• Task item: Taking the listing below, restate word for word each line from the line with "You are a computer-use agent. Screen" to the line with "Toggle the live expression eye icon", ends included, and stop there.

--- Records for this task ---

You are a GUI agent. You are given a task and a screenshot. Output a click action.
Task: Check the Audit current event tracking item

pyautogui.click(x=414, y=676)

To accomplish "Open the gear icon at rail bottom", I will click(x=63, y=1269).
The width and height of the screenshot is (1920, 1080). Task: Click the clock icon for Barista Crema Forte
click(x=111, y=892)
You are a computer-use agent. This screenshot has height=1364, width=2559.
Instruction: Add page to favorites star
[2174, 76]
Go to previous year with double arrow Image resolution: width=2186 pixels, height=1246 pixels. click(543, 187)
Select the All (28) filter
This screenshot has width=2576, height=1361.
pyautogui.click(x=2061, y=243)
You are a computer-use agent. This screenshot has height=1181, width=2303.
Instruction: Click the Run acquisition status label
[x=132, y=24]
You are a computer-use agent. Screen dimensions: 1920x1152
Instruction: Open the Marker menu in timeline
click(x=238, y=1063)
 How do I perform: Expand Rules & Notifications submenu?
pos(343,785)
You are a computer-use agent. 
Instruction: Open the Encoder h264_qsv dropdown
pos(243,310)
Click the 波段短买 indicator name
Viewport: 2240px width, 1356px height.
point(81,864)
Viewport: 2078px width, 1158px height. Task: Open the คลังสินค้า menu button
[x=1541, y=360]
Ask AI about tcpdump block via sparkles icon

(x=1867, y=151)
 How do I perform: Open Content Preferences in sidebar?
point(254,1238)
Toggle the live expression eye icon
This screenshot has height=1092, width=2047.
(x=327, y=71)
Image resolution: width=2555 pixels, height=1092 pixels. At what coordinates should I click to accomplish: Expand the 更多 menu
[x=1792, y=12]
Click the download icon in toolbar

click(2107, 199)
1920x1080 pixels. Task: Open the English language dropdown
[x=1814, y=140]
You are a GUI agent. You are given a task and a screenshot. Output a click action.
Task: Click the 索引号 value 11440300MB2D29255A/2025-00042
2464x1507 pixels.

---

• Answer to this task:
You are a computer-use agent. Screen dimensions: 1920x1152
Instruction: Open the Marker menu in timeline
click(x=238, y=1063)
 How do I perform: Expand Rules & Notifications submenu?
pos(343,785)
You are a computer-use agent. 
Instruction: Open the Encoder h264_qsv dropdown
pos(243,310)
Click the 波段短买 indicator name
Viewport: 2240px width, 1356px height.
point(81,864)
Viewport: 2078px width, 1158px height. Task: Open the คลังสินค้า menu button
[x=1541, y=360]
Ask AI about tcpdump block via sparkles icon

(x=1867, y=151)
 How do I perform: Open Content Preferences in sidebar?
point(254,1238)
Toggle the live expression eye icon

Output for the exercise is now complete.